- [SET OF TASKS]:
1. In the lambic brewing text, which two extracts were used to create the wort?
2. Write a continuation of the lambic brewing text, beginning after its final sentence.

- [QUOTED TEXT]:
------------------------------

Second Batch Lambic Session

Hard to believe that it was a year ago that John brewed his first batch of sour beer, (a lambic styled beer), but 365 days have passed and now he’s got a bucket full of dregs and it’s time to brew again!

It was a pretty straightforward brew day; creating a wort using wheat dry malt extract and pilsner dry malt extract is a simple as it gets.

John used a dose of maltodextrin powder to ensure a little something extra for the microbes to chew on over the next several months. Using extracts in this manner is a great way to start exploring souring microbes without larger investments in brewing time. Making good sours is about managing that mixed fermentation schedule so why not make it a little easier on yourself. Besides, worts using extracts themselves often have higher finishing gravitie with even more dextrins for the microbes to munch on.

------------------------------

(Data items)
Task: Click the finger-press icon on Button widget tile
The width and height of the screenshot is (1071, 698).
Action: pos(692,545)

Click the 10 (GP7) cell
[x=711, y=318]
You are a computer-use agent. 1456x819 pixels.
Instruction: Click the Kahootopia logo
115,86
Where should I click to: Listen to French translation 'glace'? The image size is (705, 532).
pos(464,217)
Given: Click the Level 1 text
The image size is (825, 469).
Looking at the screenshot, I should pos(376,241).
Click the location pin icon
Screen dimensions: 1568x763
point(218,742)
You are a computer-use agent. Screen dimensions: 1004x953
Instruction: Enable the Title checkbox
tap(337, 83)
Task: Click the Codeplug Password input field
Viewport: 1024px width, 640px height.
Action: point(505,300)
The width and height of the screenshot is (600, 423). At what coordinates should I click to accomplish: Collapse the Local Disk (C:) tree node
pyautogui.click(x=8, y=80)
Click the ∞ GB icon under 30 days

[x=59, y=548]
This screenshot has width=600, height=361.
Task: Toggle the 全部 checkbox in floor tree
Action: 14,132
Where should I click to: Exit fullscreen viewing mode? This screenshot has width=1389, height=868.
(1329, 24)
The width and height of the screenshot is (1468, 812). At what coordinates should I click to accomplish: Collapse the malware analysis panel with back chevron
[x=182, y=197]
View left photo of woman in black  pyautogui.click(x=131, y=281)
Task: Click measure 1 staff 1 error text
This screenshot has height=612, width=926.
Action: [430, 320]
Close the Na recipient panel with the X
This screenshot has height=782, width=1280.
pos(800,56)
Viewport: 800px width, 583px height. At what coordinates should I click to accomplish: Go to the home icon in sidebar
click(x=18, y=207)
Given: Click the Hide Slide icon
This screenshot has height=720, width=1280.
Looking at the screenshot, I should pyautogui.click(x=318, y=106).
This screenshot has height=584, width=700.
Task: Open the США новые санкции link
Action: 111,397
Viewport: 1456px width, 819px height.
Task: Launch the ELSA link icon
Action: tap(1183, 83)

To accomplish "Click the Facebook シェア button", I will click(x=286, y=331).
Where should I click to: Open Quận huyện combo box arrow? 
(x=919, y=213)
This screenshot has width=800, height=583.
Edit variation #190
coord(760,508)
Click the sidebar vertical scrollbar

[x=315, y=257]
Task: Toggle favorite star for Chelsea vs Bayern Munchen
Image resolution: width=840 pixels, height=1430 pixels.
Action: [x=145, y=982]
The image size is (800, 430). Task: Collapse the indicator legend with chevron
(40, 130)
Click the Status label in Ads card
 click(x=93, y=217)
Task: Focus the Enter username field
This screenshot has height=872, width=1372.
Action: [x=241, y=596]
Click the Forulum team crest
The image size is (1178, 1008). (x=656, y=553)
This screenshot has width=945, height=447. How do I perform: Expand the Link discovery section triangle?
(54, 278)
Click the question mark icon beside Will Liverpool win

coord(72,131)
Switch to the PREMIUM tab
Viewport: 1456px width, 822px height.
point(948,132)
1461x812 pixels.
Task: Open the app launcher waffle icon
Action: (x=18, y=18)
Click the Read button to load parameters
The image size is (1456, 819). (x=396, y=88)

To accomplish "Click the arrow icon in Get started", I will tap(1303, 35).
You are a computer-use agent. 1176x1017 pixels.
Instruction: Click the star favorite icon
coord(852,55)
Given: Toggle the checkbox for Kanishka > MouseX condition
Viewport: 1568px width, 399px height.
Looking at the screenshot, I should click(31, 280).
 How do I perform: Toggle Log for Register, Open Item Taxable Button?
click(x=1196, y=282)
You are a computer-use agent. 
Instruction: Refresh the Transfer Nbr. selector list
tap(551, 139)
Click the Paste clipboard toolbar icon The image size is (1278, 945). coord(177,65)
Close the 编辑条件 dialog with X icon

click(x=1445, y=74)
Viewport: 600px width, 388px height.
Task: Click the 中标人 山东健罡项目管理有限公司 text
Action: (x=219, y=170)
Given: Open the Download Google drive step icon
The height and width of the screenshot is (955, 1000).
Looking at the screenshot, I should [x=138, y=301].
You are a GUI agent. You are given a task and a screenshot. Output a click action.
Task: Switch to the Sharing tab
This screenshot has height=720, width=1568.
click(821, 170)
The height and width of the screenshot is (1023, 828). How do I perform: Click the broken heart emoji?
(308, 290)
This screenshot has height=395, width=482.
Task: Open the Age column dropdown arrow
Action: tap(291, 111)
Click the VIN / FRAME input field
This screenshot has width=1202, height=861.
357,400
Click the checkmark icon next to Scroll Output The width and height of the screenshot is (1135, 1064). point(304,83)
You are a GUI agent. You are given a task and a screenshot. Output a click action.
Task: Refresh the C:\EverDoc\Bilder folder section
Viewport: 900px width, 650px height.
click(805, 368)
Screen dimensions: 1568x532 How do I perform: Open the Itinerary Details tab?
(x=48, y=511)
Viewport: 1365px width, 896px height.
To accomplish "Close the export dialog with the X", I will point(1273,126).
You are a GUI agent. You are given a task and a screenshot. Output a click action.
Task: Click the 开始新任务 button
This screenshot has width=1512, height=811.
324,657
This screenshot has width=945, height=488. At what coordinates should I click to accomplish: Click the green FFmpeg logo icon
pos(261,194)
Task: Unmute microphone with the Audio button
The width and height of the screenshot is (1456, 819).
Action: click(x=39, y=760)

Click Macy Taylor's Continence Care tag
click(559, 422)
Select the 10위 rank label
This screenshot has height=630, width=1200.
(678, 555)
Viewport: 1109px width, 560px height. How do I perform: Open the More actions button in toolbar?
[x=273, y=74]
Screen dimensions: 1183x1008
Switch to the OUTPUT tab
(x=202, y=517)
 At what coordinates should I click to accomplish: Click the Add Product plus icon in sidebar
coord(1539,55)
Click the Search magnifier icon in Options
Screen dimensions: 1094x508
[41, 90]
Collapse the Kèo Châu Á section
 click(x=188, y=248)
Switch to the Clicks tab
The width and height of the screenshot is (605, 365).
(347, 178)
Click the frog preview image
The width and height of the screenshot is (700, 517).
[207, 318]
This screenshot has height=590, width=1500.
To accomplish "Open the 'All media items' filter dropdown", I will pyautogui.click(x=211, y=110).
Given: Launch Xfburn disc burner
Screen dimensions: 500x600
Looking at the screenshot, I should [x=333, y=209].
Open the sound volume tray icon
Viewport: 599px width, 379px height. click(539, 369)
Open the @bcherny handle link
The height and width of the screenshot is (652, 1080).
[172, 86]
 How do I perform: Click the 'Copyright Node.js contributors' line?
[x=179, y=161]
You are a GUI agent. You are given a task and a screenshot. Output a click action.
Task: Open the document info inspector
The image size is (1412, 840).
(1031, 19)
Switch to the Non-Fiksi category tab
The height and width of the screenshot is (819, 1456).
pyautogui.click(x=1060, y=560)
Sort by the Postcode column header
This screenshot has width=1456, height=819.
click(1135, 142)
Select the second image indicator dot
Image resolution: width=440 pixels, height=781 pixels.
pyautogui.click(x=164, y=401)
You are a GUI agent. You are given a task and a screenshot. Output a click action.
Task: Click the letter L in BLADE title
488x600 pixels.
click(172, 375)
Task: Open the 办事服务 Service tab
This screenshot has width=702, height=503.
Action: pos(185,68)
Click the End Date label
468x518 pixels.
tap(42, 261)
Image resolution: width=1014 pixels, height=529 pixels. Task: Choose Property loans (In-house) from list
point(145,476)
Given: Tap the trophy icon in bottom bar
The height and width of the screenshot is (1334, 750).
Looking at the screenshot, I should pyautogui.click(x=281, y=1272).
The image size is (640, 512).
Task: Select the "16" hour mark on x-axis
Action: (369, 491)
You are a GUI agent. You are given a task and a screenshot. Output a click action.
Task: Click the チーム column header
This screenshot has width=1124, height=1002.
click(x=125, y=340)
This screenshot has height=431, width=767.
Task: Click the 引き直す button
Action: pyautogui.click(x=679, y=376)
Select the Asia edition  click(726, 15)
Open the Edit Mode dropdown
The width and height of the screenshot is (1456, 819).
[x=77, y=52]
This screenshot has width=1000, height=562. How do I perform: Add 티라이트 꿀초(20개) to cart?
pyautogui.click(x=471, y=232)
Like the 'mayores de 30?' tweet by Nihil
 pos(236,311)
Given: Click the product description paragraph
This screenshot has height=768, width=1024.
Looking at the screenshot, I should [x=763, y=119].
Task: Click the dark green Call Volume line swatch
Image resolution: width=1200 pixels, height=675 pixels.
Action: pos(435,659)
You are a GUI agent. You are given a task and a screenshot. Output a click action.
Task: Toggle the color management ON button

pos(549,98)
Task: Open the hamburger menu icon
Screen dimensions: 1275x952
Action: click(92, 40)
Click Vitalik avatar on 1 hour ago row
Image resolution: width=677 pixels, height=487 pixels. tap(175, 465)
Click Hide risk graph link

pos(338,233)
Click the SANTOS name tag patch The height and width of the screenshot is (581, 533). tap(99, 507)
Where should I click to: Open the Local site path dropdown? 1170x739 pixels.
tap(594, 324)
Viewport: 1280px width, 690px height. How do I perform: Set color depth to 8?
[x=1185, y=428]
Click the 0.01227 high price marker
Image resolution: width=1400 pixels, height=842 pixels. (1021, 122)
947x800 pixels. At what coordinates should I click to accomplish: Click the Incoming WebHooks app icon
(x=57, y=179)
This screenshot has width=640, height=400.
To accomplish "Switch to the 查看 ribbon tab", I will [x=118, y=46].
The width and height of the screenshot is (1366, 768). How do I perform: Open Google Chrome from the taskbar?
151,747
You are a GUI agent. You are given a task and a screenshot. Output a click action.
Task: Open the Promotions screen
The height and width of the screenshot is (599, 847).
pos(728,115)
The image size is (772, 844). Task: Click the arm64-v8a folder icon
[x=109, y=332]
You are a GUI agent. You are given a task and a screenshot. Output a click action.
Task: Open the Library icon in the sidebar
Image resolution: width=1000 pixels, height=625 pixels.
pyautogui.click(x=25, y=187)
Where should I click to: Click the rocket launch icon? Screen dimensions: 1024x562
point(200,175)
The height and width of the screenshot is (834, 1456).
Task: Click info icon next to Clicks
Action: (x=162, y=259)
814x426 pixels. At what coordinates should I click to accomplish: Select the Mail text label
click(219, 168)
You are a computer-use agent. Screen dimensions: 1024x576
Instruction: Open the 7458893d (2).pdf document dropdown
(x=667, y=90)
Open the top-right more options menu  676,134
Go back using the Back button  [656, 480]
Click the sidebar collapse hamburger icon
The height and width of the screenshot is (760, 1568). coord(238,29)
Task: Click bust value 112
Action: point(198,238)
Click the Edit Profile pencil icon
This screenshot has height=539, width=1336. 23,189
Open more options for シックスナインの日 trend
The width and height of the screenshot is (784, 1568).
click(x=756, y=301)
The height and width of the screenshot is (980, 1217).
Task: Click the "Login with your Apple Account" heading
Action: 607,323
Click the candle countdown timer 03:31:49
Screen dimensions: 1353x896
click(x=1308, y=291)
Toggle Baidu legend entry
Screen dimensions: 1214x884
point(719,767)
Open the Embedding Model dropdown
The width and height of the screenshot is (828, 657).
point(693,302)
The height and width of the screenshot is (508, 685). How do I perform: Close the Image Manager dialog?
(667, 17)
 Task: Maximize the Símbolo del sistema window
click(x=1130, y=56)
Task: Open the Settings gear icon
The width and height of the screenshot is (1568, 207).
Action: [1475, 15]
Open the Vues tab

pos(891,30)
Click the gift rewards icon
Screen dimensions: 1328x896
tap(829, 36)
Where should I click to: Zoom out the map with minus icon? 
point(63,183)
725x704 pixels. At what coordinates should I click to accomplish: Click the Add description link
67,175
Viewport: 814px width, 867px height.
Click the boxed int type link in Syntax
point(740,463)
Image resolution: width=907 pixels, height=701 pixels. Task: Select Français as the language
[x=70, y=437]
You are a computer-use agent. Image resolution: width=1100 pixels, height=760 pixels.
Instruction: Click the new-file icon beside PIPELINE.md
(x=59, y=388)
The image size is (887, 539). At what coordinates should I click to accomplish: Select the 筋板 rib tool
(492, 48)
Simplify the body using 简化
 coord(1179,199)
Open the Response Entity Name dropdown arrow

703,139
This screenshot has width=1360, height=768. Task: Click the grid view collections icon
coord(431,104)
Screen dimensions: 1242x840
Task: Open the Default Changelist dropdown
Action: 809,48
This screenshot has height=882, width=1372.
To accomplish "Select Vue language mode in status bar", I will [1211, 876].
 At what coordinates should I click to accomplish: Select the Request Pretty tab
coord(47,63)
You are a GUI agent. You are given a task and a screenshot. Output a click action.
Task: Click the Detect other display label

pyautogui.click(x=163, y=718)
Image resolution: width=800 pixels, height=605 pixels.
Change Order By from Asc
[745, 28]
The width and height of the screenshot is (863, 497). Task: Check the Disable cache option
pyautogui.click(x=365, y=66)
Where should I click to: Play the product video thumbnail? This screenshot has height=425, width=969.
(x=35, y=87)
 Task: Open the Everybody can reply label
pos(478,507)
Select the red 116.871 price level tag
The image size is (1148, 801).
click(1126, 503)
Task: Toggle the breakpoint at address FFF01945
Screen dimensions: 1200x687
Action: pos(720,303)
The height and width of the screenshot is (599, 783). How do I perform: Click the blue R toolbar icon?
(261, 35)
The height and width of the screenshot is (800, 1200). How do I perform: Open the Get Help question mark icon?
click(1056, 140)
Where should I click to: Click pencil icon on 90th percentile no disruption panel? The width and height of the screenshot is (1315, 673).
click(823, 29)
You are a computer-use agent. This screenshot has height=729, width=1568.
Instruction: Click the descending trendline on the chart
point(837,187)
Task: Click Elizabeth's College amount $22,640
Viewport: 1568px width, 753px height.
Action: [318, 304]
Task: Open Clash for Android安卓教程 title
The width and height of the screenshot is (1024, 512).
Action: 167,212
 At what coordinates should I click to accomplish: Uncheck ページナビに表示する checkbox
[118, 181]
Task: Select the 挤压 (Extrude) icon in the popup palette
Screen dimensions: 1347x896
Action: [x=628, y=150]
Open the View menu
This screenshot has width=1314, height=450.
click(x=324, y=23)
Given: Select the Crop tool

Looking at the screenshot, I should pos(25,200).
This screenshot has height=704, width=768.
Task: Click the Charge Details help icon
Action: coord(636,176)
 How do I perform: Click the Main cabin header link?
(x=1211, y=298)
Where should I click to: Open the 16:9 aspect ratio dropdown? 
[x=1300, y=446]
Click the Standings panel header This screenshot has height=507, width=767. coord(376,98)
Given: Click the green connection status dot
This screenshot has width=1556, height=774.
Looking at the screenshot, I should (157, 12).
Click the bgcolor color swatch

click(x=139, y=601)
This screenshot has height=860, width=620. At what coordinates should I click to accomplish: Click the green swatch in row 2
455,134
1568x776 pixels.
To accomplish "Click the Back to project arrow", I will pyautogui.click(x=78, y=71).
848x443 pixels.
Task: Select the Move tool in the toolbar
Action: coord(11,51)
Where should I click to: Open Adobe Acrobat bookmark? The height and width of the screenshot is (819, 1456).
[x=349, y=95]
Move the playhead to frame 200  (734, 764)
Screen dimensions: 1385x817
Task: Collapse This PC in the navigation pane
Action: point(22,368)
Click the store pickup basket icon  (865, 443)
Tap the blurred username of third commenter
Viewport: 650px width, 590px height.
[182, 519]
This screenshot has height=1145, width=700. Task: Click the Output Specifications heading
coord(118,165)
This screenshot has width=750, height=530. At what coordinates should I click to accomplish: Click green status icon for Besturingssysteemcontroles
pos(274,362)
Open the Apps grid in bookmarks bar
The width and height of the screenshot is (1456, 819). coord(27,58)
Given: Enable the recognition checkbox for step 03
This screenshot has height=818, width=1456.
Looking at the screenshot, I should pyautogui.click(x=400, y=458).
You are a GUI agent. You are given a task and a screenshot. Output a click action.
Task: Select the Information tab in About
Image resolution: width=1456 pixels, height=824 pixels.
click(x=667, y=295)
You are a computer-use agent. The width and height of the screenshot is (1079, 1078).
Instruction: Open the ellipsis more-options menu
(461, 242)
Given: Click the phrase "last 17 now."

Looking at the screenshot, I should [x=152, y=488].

------------------------------

- [EXPECTED OUTPUTS]:
1. Wheat dry malt extract and pilsner dry malt extract.

2.
John went with a very mild hopping rate, using less than an ounce of Hallertau at 60 minutes. Most of the souring microbes tend to not like IBUs much plus sour beers don’t call for a lot of hoppiness so keeping your bittering in check is key to a good fermentation.

I predict that this one will sour much faster than his first attempt. From the first batch, he would have an impressive amount of microbes in the bucket from the last batch. Once they all wake up to the new wort, I am sure souring will proceed in far less time. I think 3-6 months or so… maybe sooner. The wild card is the addition of Safale 05. He added that to “help it” along, but I think there’s going to be plenty of activity already.

Time will tell. What say you? Let us know in the comments below or on the YouTube channel!
BREW ON!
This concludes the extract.